** begin Entries **
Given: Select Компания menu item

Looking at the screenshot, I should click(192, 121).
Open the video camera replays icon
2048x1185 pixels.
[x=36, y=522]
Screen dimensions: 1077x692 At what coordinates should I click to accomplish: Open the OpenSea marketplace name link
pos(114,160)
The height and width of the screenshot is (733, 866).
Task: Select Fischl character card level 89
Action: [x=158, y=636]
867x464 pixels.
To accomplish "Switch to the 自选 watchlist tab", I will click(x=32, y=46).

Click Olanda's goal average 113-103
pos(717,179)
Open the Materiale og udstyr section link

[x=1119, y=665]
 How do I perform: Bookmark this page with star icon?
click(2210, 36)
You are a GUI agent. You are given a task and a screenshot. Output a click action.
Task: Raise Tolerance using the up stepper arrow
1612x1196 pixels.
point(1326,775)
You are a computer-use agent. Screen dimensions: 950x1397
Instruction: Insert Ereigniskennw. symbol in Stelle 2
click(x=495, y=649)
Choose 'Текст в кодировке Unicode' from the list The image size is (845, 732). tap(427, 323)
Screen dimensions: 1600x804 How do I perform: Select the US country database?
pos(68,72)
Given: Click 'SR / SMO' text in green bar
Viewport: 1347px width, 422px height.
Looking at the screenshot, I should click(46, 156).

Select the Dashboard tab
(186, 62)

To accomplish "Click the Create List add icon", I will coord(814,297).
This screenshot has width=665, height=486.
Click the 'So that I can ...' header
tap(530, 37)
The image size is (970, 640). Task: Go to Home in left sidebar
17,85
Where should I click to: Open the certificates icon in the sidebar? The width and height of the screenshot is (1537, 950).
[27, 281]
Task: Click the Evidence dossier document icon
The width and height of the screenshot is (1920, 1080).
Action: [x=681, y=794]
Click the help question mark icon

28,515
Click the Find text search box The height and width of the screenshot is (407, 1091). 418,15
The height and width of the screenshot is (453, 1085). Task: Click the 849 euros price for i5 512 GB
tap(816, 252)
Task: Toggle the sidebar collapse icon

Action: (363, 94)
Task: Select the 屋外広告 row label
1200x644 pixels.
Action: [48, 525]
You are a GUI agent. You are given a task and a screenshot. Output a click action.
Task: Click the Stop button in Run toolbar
** end Entries **
_The request_
Please reproduce the items from the first line through the line containing "[x=36, y=522]", swapping "replays" for "recordings" and keeping everything else unchanged.

_Response to the exercise_
Given: Select Компания menu item

Looking at the screenshot, I should click(192, 121).
Open the video camera recordings icon
2048x1185 pixels.
[x=36, y=522]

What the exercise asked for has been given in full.